These are but examples among scores of cases that could be cited. All those struggles involved terrorism, and they were all successful. Most of the people who write about them glorify them, and it is quite likely that the people who read the articles and the history will be inspired to emulate them because they were successful.
What about present and future struggles that involve the use of force? As the hon. Member for Manchester, Central asked earlier, what are people to do in states that have no democracy and where tyranny and oppression prevail? Are we to say that acts of violence are in no circumstances to be countenanced? Such acts of violence will often include actions that are undoubtedly acts of terrorism within the definition in the Terrorism Act 2000. Do we really want people to be made criminals if they urge an armed insurrection against the military regime in Burma? Are we really prepared to say that people who say that Mugabe's regime should be displaced by force are committing a criminal offence? Is that really what we are bringing this society to?

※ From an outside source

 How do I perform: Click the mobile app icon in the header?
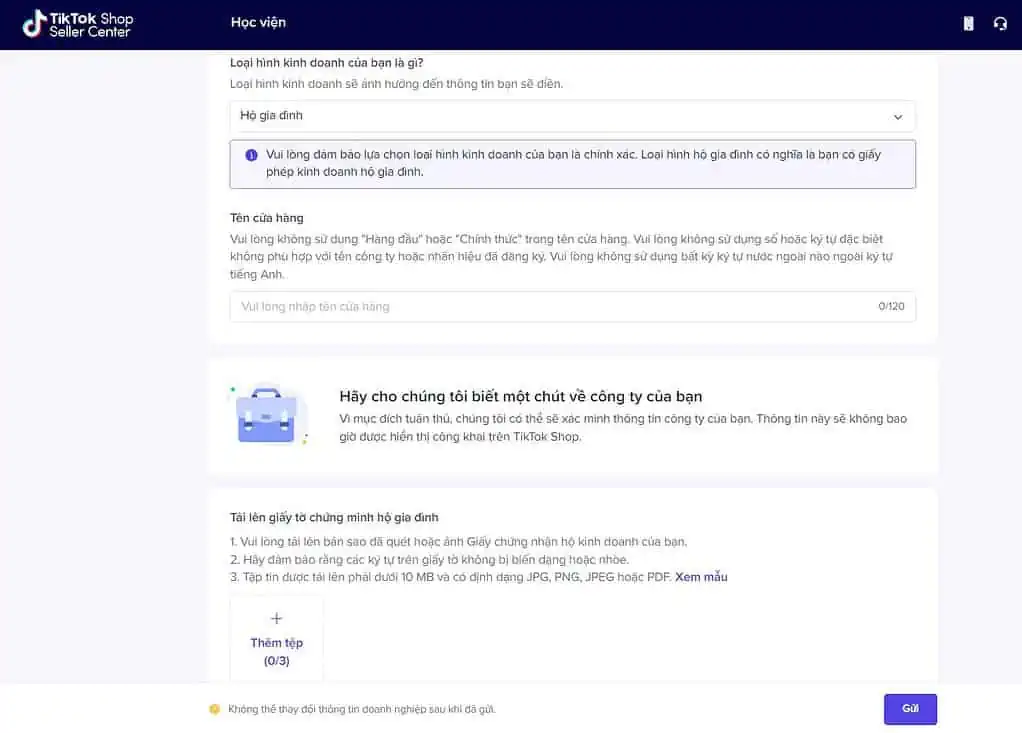point(966,22)
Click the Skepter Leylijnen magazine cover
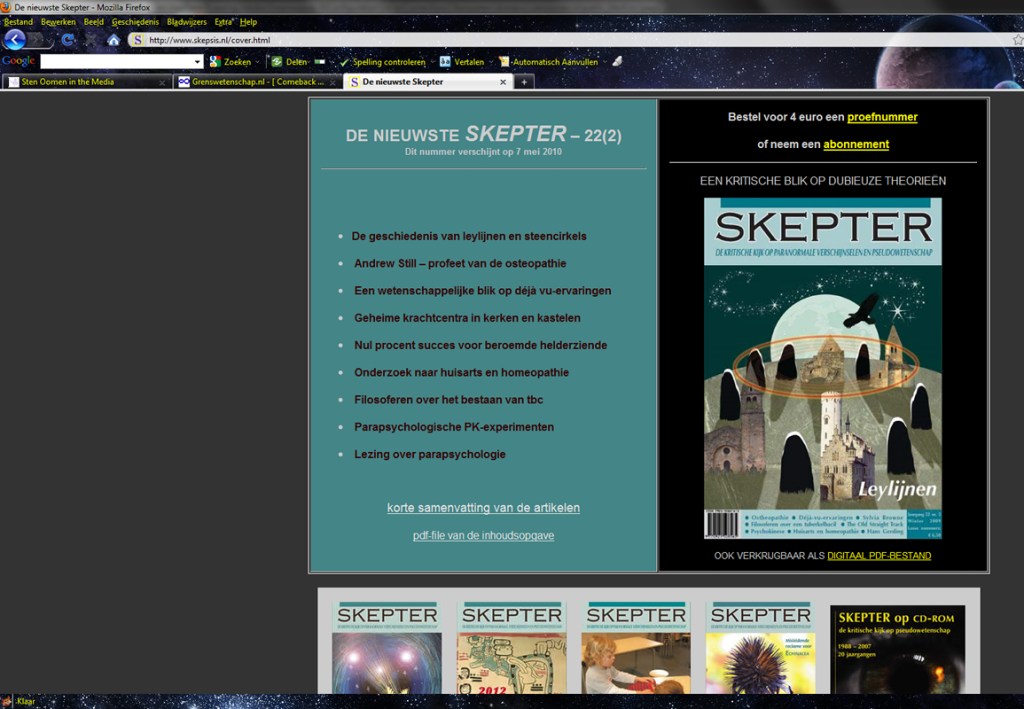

Let us consider the occupied territories. The Liberal Democrats will know that one of their number, now Baroness Tonge, expressed sympathy for the suicide bombers there. I believe that the Prime Minister's wife has done the same thing. They were but a step or two away from falling within the scope of clause 1. Do we really want to say that such people are criminals who are to be brought before the law and sent to prison? I find that an extraordinary proposition.
It is true that there are safeguards in the Bill. We are told that the consent of the Director of Public Prosecutions—or, in the case of an overseas terrorist, that of the Attorney-General—will be required for a prosecution.